Literaturlotsen
Theaterbuchhandlung Einar & Bert
Unsere Lieblingsbuchhandlungen stehen Frage und Antwort. Diesmal die Theaterbuchhandlung Einar & Bert in Berlin, Prenzlauer Berg.
Wie kamen Sie dazu, eine Buchhandlung zu eröffnen, die sich auf Theaterliteratur spezialisiert?
Paul Tischler: Ich war bereits seit Jahren Geschäftsführer von „Theater der Zeit“– ein Verlag, der sich mit allen Themen des aktuellen Theaters auseinandersetzt – und musste immer wieder die leidige Erfahrung machen, dass der stationäre Buchhandel in Deutschland überfordert ist.

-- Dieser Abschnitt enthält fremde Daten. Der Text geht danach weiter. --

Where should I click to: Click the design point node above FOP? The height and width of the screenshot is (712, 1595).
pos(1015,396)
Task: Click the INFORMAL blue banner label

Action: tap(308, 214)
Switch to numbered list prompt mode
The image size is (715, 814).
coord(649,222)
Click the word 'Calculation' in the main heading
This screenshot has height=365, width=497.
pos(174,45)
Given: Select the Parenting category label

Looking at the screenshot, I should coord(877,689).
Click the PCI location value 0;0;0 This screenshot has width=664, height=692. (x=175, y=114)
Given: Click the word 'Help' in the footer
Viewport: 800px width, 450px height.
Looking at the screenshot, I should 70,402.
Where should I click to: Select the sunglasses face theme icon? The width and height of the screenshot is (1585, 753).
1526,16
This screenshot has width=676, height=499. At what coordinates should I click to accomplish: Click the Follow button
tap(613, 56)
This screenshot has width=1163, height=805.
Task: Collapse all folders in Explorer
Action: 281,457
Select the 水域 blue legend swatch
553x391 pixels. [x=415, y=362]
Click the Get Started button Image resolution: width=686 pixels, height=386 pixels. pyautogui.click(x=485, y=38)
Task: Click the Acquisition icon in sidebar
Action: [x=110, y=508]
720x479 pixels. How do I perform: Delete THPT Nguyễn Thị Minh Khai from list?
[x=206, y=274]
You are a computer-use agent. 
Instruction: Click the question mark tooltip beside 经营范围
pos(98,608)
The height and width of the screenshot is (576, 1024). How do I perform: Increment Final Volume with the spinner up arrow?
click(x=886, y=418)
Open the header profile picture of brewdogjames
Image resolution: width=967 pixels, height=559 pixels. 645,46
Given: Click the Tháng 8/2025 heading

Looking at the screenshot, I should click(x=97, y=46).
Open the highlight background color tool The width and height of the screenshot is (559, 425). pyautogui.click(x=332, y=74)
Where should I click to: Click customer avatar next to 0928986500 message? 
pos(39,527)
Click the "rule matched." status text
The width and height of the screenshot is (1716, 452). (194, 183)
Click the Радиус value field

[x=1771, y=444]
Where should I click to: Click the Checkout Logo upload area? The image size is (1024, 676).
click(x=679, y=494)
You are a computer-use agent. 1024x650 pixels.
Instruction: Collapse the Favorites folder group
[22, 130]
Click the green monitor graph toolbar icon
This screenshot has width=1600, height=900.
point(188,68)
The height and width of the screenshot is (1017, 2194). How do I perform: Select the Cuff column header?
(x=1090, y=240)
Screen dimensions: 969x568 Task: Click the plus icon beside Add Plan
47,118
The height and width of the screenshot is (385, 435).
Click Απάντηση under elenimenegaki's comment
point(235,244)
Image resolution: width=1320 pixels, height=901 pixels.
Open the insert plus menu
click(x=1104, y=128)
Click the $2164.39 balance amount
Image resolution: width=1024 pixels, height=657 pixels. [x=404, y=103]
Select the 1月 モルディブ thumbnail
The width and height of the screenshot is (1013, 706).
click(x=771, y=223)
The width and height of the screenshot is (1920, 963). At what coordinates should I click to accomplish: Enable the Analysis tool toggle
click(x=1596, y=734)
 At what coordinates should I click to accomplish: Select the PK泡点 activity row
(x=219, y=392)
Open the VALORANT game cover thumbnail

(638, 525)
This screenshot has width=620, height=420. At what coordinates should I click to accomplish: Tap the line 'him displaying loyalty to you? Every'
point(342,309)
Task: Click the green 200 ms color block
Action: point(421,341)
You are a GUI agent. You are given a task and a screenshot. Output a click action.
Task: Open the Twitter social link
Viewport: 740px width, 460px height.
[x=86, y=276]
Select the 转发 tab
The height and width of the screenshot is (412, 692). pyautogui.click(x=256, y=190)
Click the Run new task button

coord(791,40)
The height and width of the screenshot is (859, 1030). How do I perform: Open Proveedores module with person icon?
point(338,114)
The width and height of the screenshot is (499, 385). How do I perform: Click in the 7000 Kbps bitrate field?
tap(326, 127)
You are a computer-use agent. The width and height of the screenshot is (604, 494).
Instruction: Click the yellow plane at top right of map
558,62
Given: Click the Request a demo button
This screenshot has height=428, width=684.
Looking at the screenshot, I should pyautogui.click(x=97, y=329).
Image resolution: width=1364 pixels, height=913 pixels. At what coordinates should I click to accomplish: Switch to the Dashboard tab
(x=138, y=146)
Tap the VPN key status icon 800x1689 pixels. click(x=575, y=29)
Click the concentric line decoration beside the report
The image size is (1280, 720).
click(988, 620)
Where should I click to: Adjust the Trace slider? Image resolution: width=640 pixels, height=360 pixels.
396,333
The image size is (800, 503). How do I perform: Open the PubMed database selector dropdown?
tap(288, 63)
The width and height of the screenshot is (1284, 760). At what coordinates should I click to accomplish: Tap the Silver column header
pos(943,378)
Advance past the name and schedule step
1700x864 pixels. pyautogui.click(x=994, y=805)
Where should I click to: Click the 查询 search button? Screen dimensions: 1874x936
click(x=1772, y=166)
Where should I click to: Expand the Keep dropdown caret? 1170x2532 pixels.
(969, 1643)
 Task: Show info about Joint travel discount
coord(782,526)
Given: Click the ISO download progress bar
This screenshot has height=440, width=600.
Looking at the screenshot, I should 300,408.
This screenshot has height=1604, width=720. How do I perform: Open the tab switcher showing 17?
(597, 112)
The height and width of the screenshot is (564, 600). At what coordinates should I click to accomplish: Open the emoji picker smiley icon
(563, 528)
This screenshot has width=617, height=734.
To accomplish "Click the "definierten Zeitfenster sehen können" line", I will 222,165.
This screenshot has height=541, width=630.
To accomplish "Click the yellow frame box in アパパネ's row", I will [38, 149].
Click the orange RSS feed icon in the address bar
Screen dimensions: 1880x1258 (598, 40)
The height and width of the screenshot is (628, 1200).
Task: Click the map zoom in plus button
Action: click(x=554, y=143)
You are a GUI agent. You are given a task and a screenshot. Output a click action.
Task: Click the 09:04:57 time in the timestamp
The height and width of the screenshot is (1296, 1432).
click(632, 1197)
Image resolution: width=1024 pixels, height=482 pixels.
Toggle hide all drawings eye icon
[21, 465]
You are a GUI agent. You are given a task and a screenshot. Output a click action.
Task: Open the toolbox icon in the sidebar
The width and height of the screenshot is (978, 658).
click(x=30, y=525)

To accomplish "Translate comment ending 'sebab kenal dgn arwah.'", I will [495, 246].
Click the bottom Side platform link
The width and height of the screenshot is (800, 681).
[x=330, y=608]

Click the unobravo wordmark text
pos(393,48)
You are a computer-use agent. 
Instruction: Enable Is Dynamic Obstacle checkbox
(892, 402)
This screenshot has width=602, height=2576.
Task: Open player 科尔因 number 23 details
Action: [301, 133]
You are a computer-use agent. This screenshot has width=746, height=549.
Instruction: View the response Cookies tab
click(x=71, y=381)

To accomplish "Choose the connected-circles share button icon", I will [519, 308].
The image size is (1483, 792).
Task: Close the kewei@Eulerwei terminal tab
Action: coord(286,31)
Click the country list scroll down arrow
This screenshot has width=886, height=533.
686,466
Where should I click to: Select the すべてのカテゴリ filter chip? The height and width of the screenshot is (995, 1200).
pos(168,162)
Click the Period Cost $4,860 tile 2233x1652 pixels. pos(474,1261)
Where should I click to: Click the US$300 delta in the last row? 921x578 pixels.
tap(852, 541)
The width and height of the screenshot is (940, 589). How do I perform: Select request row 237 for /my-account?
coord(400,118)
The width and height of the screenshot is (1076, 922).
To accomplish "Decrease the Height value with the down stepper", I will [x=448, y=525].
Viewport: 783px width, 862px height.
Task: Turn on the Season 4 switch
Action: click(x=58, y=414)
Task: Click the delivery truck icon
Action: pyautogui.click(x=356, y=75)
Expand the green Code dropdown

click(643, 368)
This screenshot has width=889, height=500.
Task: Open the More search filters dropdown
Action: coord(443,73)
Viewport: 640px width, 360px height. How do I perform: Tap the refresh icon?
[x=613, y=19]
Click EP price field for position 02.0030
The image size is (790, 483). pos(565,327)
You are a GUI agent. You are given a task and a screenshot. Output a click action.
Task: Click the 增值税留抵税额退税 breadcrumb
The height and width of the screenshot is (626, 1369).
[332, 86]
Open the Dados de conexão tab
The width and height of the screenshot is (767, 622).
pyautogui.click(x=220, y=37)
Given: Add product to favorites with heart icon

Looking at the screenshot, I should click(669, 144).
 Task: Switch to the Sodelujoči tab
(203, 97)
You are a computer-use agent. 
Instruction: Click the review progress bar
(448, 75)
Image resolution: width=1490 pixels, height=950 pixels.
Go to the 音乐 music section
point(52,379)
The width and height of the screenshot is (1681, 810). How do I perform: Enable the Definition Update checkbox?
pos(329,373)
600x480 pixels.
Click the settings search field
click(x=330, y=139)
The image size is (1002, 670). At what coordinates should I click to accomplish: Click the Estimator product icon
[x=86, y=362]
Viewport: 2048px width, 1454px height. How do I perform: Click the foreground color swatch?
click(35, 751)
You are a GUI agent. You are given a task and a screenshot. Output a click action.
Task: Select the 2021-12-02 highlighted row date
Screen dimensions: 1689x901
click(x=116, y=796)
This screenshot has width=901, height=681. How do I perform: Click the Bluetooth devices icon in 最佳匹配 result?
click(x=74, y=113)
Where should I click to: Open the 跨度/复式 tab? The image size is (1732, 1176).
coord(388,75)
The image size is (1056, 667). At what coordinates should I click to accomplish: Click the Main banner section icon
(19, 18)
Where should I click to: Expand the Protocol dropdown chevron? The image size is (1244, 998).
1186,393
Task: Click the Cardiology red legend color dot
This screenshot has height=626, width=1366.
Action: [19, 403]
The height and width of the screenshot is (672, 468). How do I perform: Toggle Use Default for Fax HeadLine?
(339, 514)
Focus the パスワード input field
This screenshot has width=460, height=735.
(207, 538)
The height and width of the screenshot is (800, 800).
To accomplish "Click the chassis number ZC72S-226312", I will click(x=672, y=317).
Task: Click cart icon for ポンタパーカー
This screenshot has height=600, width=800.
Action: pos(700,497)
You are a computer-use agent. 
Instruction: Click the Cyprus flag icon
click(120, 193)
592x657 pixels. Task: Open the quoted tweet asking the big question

Täglich erscheinen ca. 250 Bücher in Deutschland; Theaterthemen reihen sich da ganz hinten ein. Kunstbuchhandlungen gibt es, aber die nehmen in der Regel keine Theaterbücher auf. Also habe ich beschlossen, eine eigene Buchhandlung zu gründen, die sich auf das Theater spezialisiert. Nebenher betreiben wir mit „Einar & Bert“auch die Büchertische in den Berliner Theatern: Berliner Ensemble, Deutsches Theater, Schaubühne und Berliner Festspiele.
Welche drei aktuellen Theaterbücher aus Ihrem Sortiment finden Sie besonders spannend und warum? Ray Zwieback: 111 Rezepte für ein gesundes Zweifeln – Kernsätze und 33 Zeichnungen von Wolfgang Krause Zwieback, Mitteldeutscher Verlag, 292 Seiten, 20 Euro – herrlich poetisch, geistreich und witzig. Wolfgang Krause Zwieback ist ein genialer Universalkünstler, der wie im Drogenrausch zauberhafte Stimmungswelten erzeugt, aber nur einem kleinen Publikum bekannt ist. Ein unbedingter Geheimtipp! Falk Richter: Ich bin Europa, Fear und andere Theaterstücke, Verlag Theater der Zeit, 16 Euro, 280 Seiten – Falk Richters Texte und Inszenierungen sind temporeich, sprachgewandt und absolut auf der Höhe der Zeit. Nicht umsonst gilt er als Regie-Star des europäischen Theaters.
Sasha Marianna Salzmann: Außer sich, Suhrkamp, 366 Seiten, 22 Euro – Sasha Marianna Salzmann ist Hausautorin am Maxim Gorki Theater in Berlin und hat jetzt ihren ersten Roman veröffentlicht. Dramaturgisch und sprachlich gekonnt erzählt sie eine Familiengeschichte und reflektiert die brennenden Themen Flucht und Zugehörigkeit. Wer kauft bei Ihnen ein?
Es sind zum einen die Anwohner im Kiez, die Bücher für jeden Anlass suchen, und zum anderen Theaterleute aus aller Welt – von der Schauspielerin bis zum Bühnenbildner.
Wie oft gehen Sie selbst ins Theater? Welche aktuelle Inszenierung würden Sie empfehlen?
Ich gehe etwa 50-mal im Jahr ins Theater. Eine kleine Inszenierung des Theaters Magdeburg, die im März 2017 uraufgeführt wurde, hat mich umgehauen: „Elbes Quellgeist“von Wolfgang Krause Zwieback. Unglaublich sinnlich, poetisch, kraftvoll und musikalisch surreal.
Was halten Sie von Romanadaptionen für die Bühne? Wann ist Ihrer Meinung nach die Adaption eines Romans geglückt?
Zweifelsohne erlaubt es die Kunstfreiheit dem Theaterregisseur, seine Themen und Inspiration überall herzunehmen. Und wenn am Ende nur Fragmente eines Romans erkennbar bleiben, wie die Dostojewski-Adaptionen von Frank Castorf, kann es eine gelungene Inszenierung sein. Ich sehe es letztlich wie beim Wein – entweder er schmeckt oder er schmeckt nicht – und darüber kann man gerne streiten.
EINAR & BERT
Die Theaterbuchhandlung in Berlin, Prenzlauer Berg, deren Name die Theaterkünstler Bertolt Brecht und Einar Schleef ehrt, existiert seit dem 1. November 2014. Hier finden Liebhaber des Theaters und alle Menschen, die hinter und auf der Bühne arbeiten, Inspiration und Lesestoff. Mehr als 5000 ausgewählte Titel rund um das Theater stehen zum Stöbern und Verkauf zur Verfügung, das Veranstaltungsprogramm lädt zu Veranstaltungen mit Schauspielern, Performances und Konzerten mit Theatermusikern.